Survivin is an essential regulator of uPA–uPAR signalling in the inflamed joints. Synovial fibroblasts are a source of uPA in the joint cavity. Expression of uPA is required and sufficient for development of arthritis. Silencing of survivin using siRNA leads to an abrogation of uPA production in synovial fibroblasts. Leucocytes express uPA receptor (uPAR), providing a basis for the intracellular effects of uPA. In leucocytes, survivin regulates uPA effects by mediating expression of uPAR on the surface of human leucocytes. These observations provide experimental support for clinical association between uPA and survivin in patients with destructive rheumatoid arthritis.

Further on, specific inhibitors of intracellular signalling were employed to visualize the pathways essential for expression of uPA and survivin. We observed that functional tyrosine kinases, mitogen-activated protein kinases and PI3-kinase were prerequisite for uPA and survivin production by synovial fibroblasts. Activation of these pathways has been recently shown to be essential for the development of erosive arthritis in mice [37, 38]. In contrast, disruption of PI3-kinase using a selective PI3-kinase gamma inhibitor ameliorated development of the collagen type II–induced arthritis [39-41].

Evaluation of uPA signalling in human leucocytes enlightened a different relationship between uPA and survivin expression in these cells (Fig. 8). On the one side, stimulation of human leucocytes with uPA resulted in a dose-dependent up-regulation of survivin. This up-regulation was mediated through the uPA receptor because blocking uPAR with antibodies abrogated survivin synthesis. Analogously to fibroblasts, survivin expression in leucocytes was dependent on PI3-kinase activity. Because uPAR mediated its effects through complex formation with multiple receptors, evaluation of uPAR partner specific for survivin production is awaited. It has been recently demonstrated that activation of chemokine receptor resulted in stable increase in survivin production [42]. On the other side, survivin regulates uPA-induced expression of uPA receptor in human leucocytes. This second aspect of survivin up-regulation may be an important feed-back loop in the uPA-induced intra-articular matrix degradation. Our findings show that survivin is an inducible factor possibly supporting prolonged existence and accumulation of highly differentiated leucocytes in the inflamed synovia. However, we could not prevent uPA-induced joint inflammation by silencing survivin simultaneously with uPA injection, suggesting production of uPA as a primary effector event of uPA–uPAR signalling. One of the possible explanations to this inefficiency is mobilization of pre-existent proteins in response to uPA injection rather than initiation of de novo synthesis.

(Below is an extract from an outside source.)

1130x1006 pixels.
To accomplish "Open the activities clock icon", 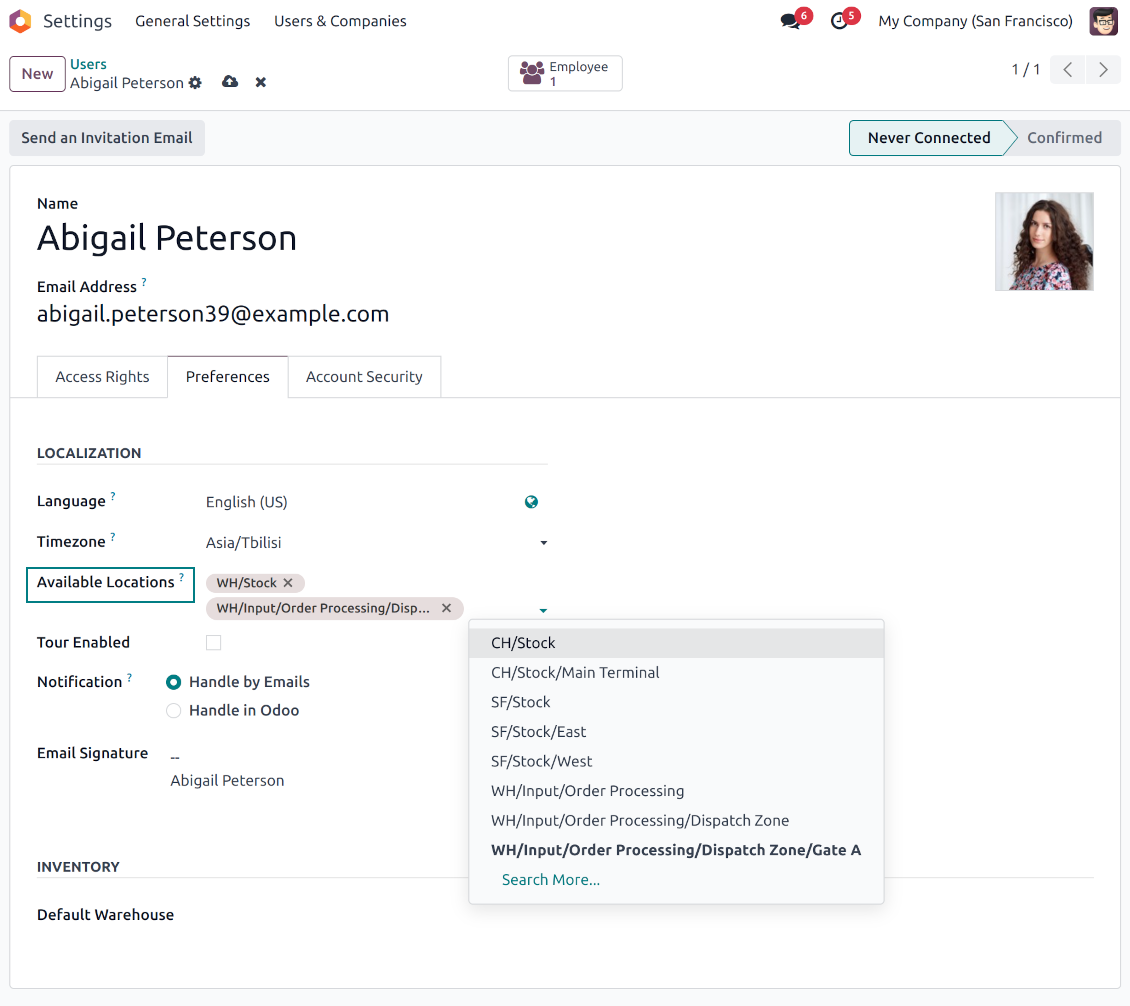I will (839, 21).
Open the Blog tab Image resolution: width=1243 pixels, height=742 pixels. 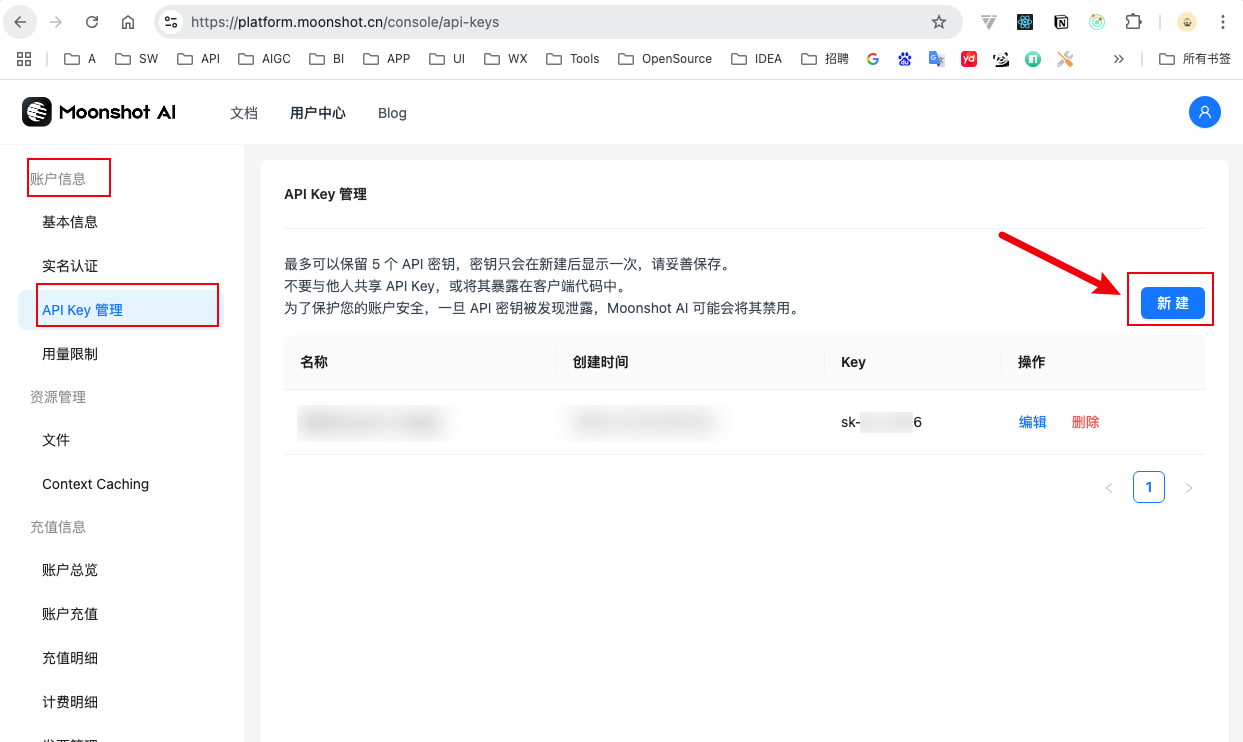392,113

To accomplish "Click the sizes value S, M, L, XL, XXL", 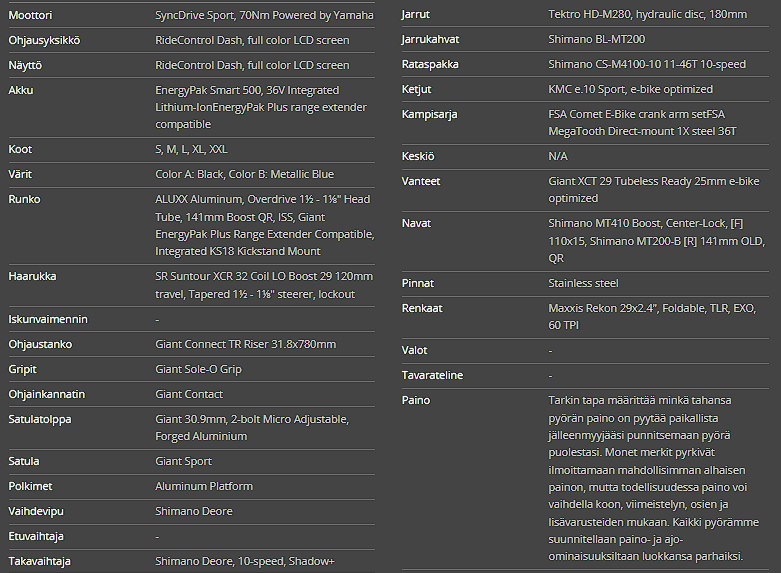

To summarize, we present survivin as a new mechanism regulating the uPA–uPAR system in the proliferating lining layer of synovial cells. Survivin regulates the production and release of uPA by fibroblasts as well as the expression of uPA receptor on the surface of mononuclear leucocytes potentiating uPA signalling. This study shows for the first time that intracellularly expressed survivin has the ability to modulate processes outside the cell membrane potentially participating in tissue remodelling. Similar mechanisms might take place in modified cell lines, suggesting its implication for neoplastic tissues. Survivin targeting approach has been evaluated in experimental treatments of several malignancies both for direct anti-tumoral effects and for sensitizing cancer cells to subsequent therapeutic interventions [43, 44]. Survivin antagonists tested in clinical settings of anti-tumour drugs include an antisense molecule, transcriptional repressors, but also compounds perturbing survivin expression (siRNA and shRNA) and phosphorylation. Notably, inhibition of cyclin-dependent kinase responsible for stabilization of cytoplasmic survivin by phosphorylation at the T34 site has been recently shown to be an efficient tool in the treatment of RA in animal model [45]. The results of our study in combination with the results of Sekine et al.[45] show that survivin targeting strategies may present a new direction in the treatment of arthritis.